To implement an RFID tag, load element 430 acts as both a receiver and a transmitter. In particular, in a passive RFID tag, transmission is accomplished through a technique known as “modulated backscatter” wherein load element 430 controls the impedance that it presents to the received signal. Modulated backscatter is based on the fact that, in any radio receiver, a portion of the electromagnetic signal incident on the receiving antenna is reflected. The amplitude and phase of the reflected signal depend on the impedance connected to the antenna port, so that load element 430 modulates the reflected signal by controlling its own impedance.

SUMMARY OF THE INVENTION

Embodiments of the present invention comprise a pair of resonant structures implemented as resonant cavities. Cavities are realized by interconnecting sheets of conductive material such as, for example, metal foil. Two cavities are combined to achieve an antenna structure that, when used as a receiving antenna, has a source impedance that is higher than prior-art antennas. For a given received signal strength, the higher source impedance yields a higher voltage at the antenna output port, resulting in a longer distance of operation for RFID tags based on the present invention.

An embodiment of the present invention comprises a ribbon of conductive material, such as metal foil, wherein the two ends of the ribbon are folded over the middle part of the ribbon. Between each folded end of the ribbon and the middle part of the ribbon there is a layer of supporting material that supports the ribbon and maintains the folded end of the ribbon at a fixed distance from the middle part of the ribbon. The volume of space between one end of the ribbon and the middle part of the ribbon, which is occupied by the supporting material, forms one electromagnetically-resonant cavity. The supporting material also acts as dielectric.

A load element is connected between the two folded ends of the ribbon to make an RFID tag. The folded ribbon is the tag's antenna; it has a higher impedance than prior-art antennas for RFID tags, with the result that a higher voltage is generated across the load element.

For situations where an RFID tag is used near a large metal object, embodiments of the present invention comprise an additional sheet of conductive material, referred to as a “reflector.” For embodiments implemented as a folded ribbon, the reflector sheet is placed parallel to the middle part of the ribbon, on the side opposite the folded ends. A layer of supporting material is between the reflector and the middle part of the ribbon and serves to maintain a fixed distance between them.
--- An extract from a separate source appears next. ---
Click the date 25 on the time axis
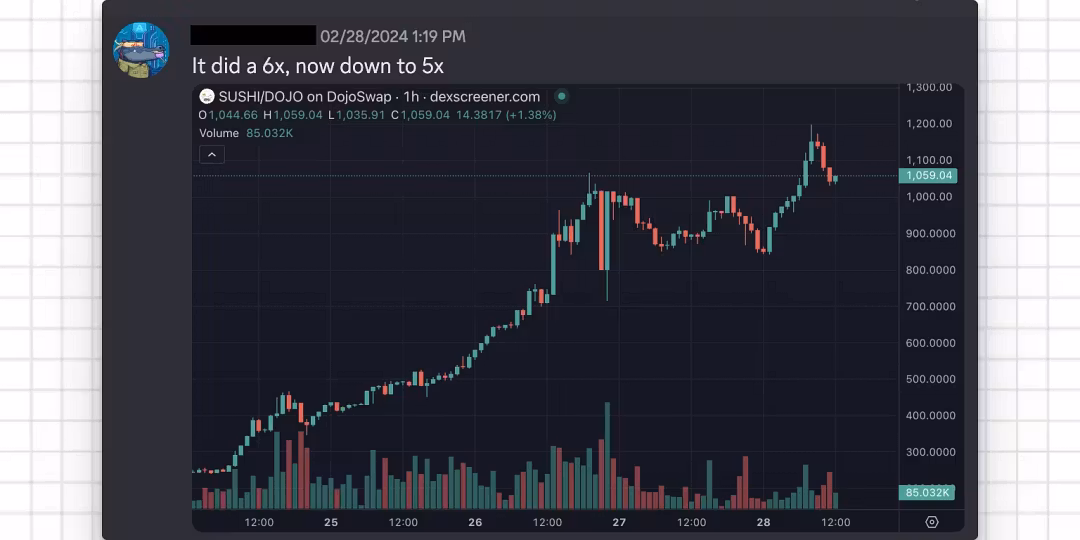Viewport: 1080px width, 540px height. 331,522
The presence of the reflector reduces the disruption of tag performance caused by large metal objects in the vicinity of the tag.
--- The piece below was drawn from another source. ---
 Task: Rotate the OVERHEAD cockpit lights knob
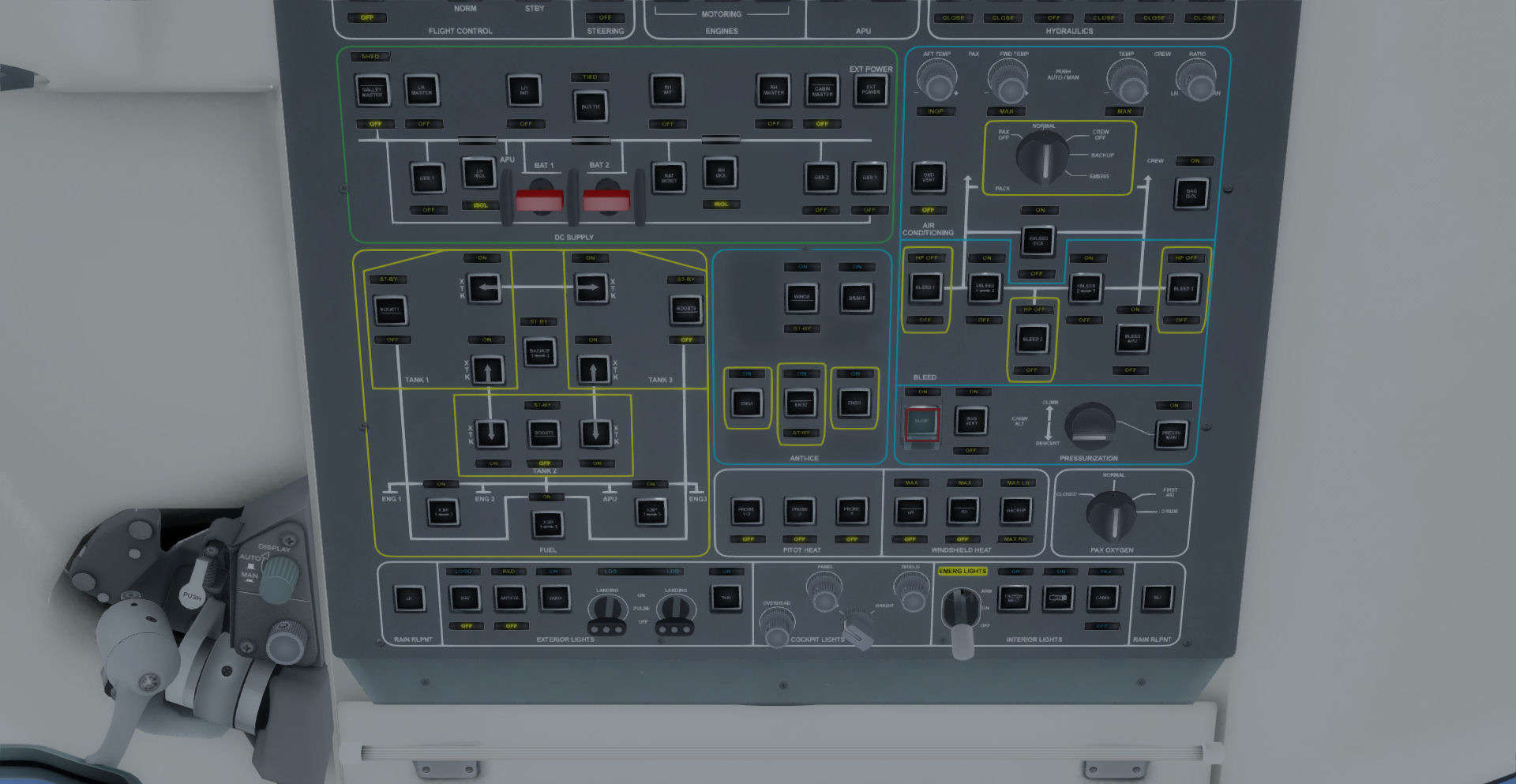point(777,625)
BRIEF DESCRIPTION OF THE DRAWINGS

FIG. 1 depicts a monopole antenna in the prior art.

FIG. 2 depicts a resonant structure in the prior art.

FIG. 3 depicts a folded-dipole antenna in the prior art.
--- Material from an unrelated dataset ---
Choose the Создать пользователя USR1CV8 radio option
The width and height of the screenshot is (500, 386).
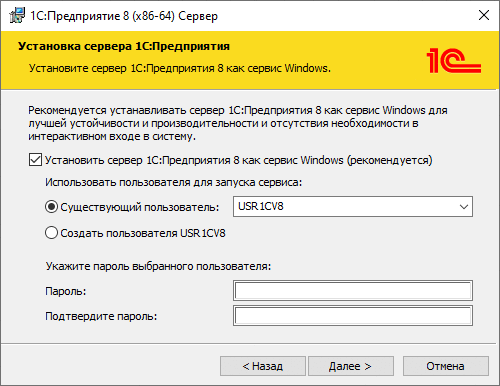point(51,233)
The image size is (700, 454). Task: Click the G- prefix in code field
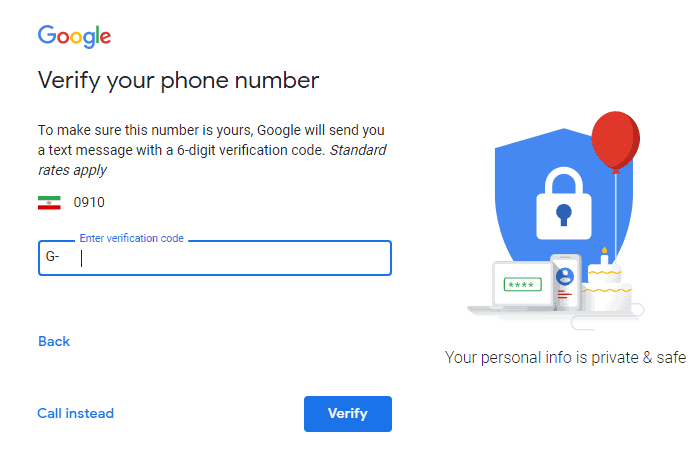tap(53, 258)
FIG. 4 depicts an example of a type of antenna in the prior art for RFID tags.

FIG. 5 depicts a dual-cavity antenna with a load element in accordance with a first illustrative embodiment of the present invention.

FIG. 6 depicts a dual-cavity antenna with non-equal cavities in accordance with a second illustrative embodiment of the present invention.

FIG. 7 depicts a dual-cavity antenna with a reflector in accordance with a third illustrative embodiment of the present invention.

FIG. 8 depicts a dual-cavity antenna with a dielectric in accordance with a fourth illustrative embodiment of the present invention.

FIG. 9 depicts a dual-cavity antenna with multiple dielectrics and a reflector in accordance with a fifth illustrative embodiment of the present invention.

FIG. 10 depicts a dual-cavity antenna with delay elements in accordance with a sixth illustrative embodiment of the present invention.

DETAILED DESCRIPTION

FIG. 5 depicts dual-cavity-antenna-with-load-element 500 in accordance with a first illustrative embodiment of the present invention. Dual-cavity-antenna-with-load-element 500 comprises: conductive ribbon 510, load element 520, and connection points 530-1 and 530-2 interrelated as shown. In particular, the two ends, 540-1 and 540-2, of conductive ribbon 510, are folded over the middle part 550 of conductive ribbon 510 and they are on the same side of the middle part 550 of conductive ribbon 510. The two folded ends 540-1 and 540-2 do not touch one another. Connection points 530-1 and 530-2 are on the two folded ends, 540-1 and 540-2, of conductive ribbon 510.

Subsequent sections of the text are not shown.